▸ **WHAT THE TASK REQUIRES**
Extract the lines of the listing below starting at the line that contains "How do I perform: Tap the longitude" and ending at the line that contains "point(496,117)", reproducing each one verbatim. Leave the pictures out of your answer.

Dataset entries

----------

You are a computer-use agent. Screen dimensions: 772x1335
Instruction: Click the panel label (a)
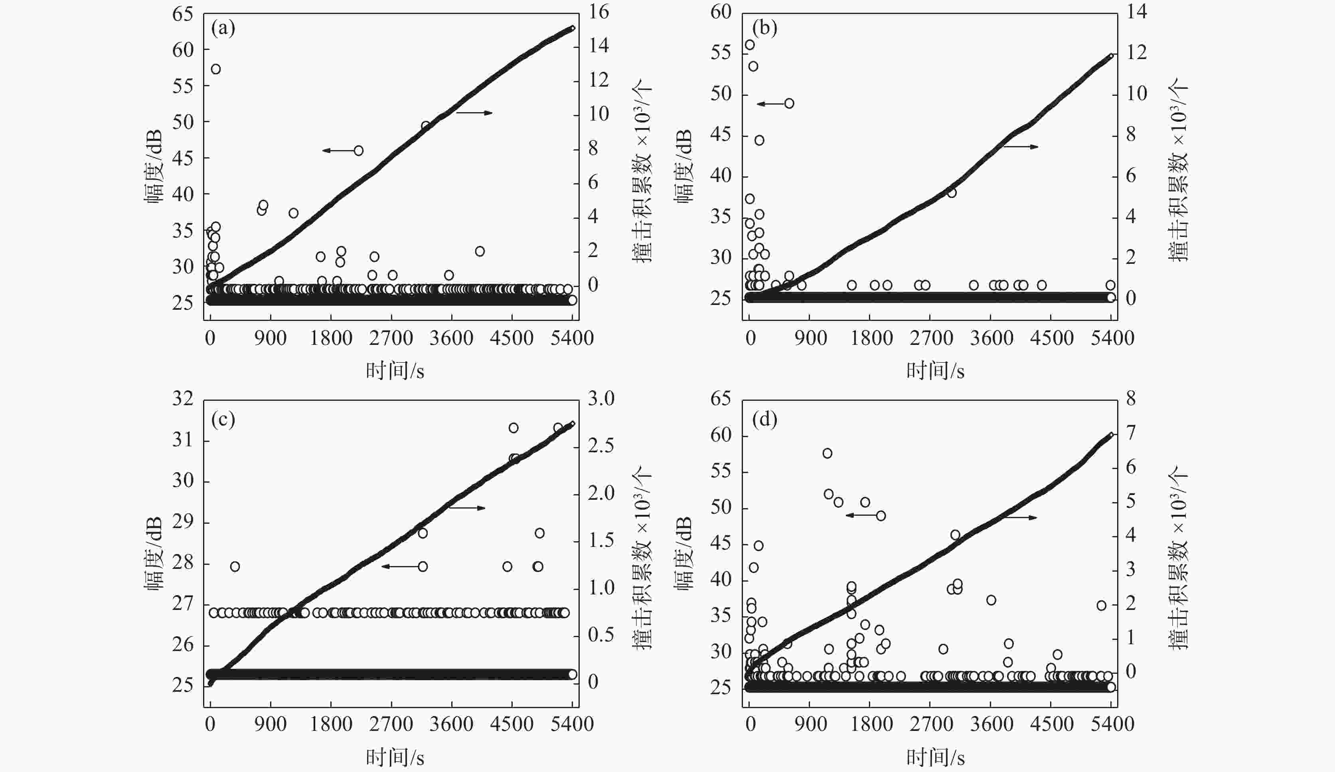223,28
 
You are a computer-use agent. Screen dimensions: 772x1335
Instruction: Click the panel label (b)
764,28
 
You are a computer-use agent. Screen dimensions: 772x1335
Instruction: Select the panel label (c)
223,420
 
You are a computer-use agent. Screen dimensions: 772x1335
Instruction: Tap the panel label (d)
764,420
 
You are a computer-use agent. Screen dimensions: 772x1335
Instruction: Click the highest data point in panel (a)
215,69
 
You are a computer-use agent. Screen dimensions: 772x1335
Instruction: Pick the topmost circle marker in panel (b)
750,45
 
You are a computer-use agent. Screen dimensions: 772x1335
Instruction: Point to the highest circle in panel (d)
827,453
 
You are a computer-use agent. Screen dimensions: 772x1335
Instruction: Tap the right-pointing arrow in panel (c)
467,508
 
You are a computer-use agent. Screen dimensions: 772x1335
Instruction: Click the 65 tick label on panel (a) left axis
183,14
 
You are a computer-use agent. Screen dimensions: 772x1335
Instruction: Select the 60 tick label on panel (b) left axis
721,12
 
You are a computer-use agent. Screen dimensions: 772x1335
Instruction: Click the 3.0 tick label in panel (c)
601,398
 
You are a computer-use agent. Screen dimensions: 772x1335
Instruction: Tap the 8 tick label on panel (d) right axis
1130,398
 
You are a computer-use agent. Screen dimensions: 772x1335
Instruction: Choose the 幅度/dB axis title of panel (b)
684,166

----------

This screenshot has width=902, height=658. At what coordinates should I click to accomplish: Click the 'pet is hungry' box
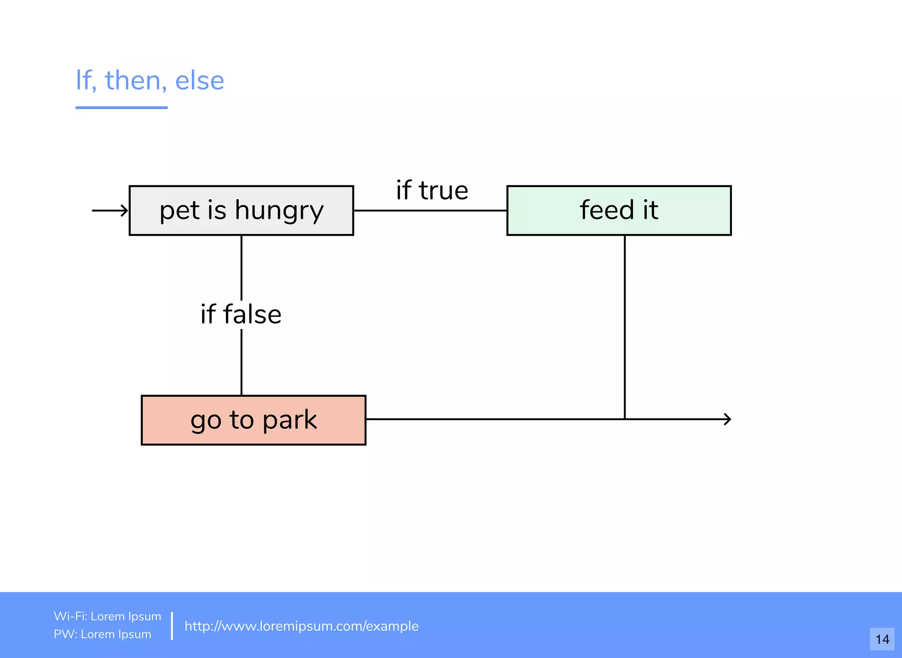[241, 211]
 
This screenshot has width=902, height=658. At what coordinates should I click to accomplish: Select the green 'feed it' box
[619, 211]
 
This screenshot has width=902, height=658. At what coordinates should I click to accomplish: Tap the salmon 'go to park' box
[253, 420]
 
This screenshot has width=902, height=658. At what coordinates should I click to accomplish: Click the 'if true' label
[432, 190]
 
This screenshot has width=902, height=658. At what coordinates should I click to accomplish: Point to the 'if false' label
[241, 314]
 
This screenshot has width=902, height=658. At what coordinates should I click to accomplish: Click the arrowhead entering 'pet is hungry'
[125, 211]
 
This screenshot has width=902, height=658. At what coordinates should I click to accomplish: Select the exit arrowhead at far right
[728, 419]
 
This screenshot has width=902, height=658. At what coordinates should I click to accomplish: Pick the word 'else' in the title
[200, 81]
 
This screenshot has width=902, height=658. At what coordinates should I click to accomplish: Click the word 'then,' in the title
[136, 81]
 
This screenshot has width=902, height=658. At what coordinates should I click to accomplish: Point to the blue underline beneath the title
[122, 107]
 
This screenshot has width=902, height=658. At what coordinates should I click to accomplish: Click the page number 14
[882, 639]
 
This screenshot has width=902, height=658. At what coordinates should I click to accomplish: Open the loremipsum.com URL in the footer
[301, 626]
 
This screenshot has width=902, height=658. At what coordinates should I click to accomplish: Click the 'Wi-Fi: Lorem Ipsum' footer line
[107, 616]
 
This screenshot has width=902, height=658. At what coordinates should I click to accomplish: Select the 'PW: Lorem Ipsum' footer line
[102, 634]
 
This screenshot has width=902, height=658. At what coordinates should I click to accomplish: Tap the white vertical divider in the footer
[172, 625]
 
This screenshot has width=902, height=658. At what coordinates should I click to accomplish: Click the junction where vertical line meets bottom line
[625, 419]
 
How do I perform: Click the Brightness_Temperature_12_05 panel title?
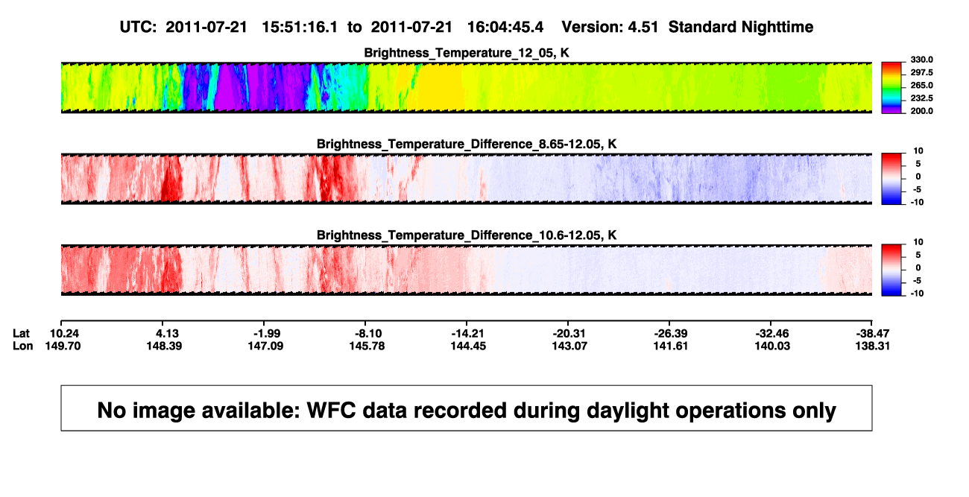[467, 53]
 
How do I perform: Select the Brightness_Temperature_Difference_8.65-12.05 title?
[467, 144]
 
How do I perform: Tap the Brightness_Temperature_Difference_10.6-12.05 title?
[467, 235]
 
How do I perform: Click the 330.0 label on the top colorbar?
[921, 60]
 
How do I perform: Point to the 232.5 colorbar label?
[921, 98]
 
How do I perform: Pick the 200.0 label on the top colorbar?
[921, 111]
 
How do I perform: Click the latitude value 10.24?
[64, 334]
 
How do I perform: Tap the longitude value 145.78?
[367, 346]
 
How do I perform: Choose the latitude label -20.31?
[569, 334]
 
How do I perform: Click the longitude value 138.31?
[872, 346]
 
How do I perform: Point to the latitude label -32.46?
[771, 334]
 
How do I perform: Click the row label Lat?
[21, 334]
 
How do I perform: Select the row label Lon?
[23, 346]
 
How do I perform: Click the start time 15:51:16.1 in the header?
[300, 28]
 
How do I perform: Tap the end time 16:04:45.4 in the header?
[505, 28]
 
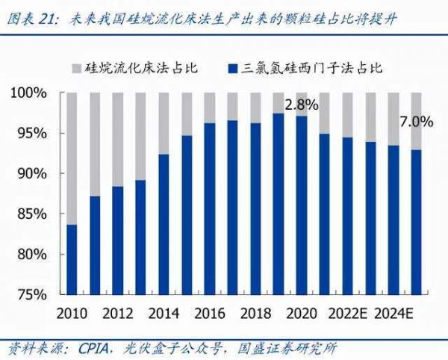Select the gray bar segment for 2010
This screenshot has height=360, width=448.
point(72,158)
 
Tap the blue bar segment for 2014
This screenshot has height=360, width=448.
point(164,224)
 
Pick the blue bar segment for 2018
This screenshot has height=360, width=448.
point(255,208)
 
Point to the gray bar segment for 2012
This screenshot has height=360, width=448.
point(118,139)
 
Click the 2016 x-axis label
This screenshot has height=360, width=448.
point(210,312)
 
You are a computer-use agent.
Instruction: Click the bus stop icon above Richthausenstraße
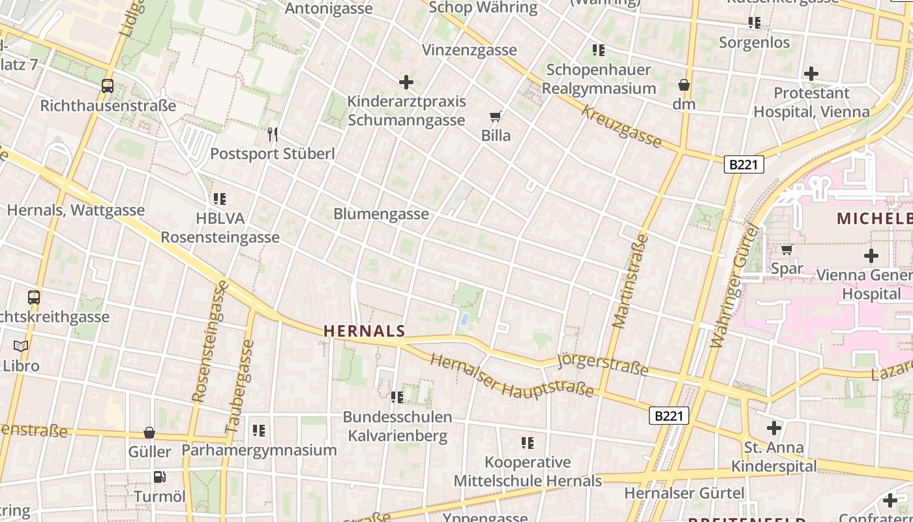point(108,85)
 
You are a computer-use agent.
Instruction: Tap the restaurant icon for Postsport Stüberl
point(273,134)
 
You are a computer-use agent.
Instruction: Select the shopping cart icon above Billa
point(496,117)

----------

▸ **TASK ANSWER**
How do I perform: Tap the longitude value 145.78?
[367, 346]
 
How do I perform: Choose the latitude label -20.31?
[569, 334]
 
How do I perform: Click the longitude value 138.31?
[872, 346]
 
How do I perform: Point to the latitude label -32.46?
[771, 334]
 
How do I perform: Click the row label Lat?
[21, 334]
 
How do I perform: Select the row label Lon?
[23, 346]
 
How do I perform: Click the start time 15:51:16.1 in the header?
[300, 28]
 
How do I perform: Tap the end time 16:04:45.4 in the header?
[505, 28]
 
Select the gray bar segment for 2010
This screenshot has height=360, width=448.
point(72,158)
 
Tap the blue bar segment for 2014
This screenshot has height=360, width=448.
point(164,224)
 
Pick the blue bar segment for 2018
This screenshot has height=360, width=448.
point(255,208)
 
Point to the gray bar segment for 2012
This screenshot has height=360, width=448.
point(118,139)
 
Click the 2016 x-axis label
This screenshot has height=360, width=448.
point(210,312)
 
You are a computer-use agent.
Instruction: Click the bus stop icon above Richthausenstraße
point(108,85)
 
You are a computer-use agent.
Instruction: Tap the restaurant icon for Postsport Stüberl
point(273,134)
 
You are a computer-use agent.
Instruction: Select the shopping cart icon above Billa
point(496,117)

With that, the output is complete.